Special Sessions

We are pleased to announce the following accepted Special Sessions for PCS2021.


Special Sessions

Special Session 1

Perceptually Driven Techniques for Video Compression and Quality Assessment

Session organizers: Christos Bampis (Netflix, USA), Lukas Krasula (Netflix, USA), Zhi Li (Netflix, USA).

One of the most important aspects of picture coding is its impact on human perception, as the human eye is the ultimate receiver in a variety of picture-related applications. Recent advances in perceptual quality assessment and video compression have provided tools that enabled substantial improvements in areas such as video streaming, teleconferencing, etc. The rapid increase in internet traffic caused by the global pandemic clearly demonstrated the importance of such technology, as well as identified room for improvement in managing the data load. The goal of this special session is to provide a forum for sharing and discussing cutting-edge research in Video Compression and Quality Assessment inspired by perceptual aspects of the human visual system. Possible topics that are a good fit for this session include but are not limited to:

  • Perceptual-optimization of deep-network based approaches for video compression and motion estimation.
  • Inventive ways of capturing and/or mitigating visual artifacts under challenging conditions, such as low-light scenes, newer codecs, or interaction of multiple distortions.
  • Novel tools for video compression enhancing the perceptual quality, such as in-loop filters, or other pre-processing or post-processing techniques.
  • Design of novel objective video quality metrics that can also be applicable to any of the above.
Special Session 2

Learning-based Image Coding

Session organizers: João Ascenso (Instituto Superior Técnico, Portugal), Fernando Pereira (Instituto Superior Técnico, Portugal) and Touradj Ebrahimi (École Polytechnique Fédérale de Lausanne, Switzerland).
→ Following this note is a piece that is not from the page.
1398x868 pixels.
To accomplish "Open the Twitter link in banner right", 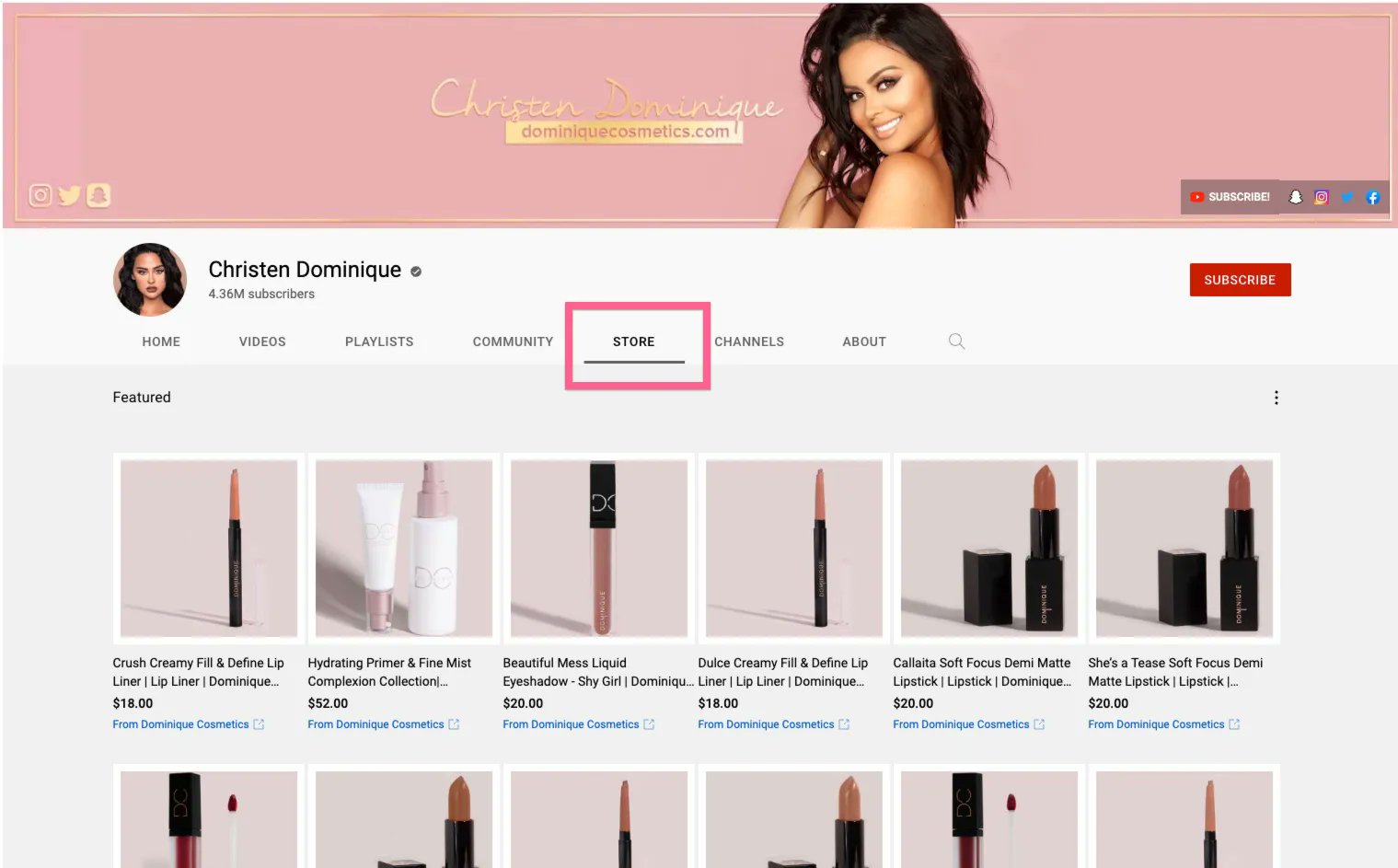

Image coding algorithms create compact representations of an image by exploiting spatial redundancies and perceptual irrelevance, thus exploiting the characteristics of the human visual system. Recently, data driven algorithms such as neural networks have attracted a lot of attention and have become a popular area of research and development. This interest is driven by several factors, such as recent advances in processing power (cheap and powerful hardware), the availability of large data sets (big data) and several algorithmic and architectural advances (e.g. generative adversarial networks).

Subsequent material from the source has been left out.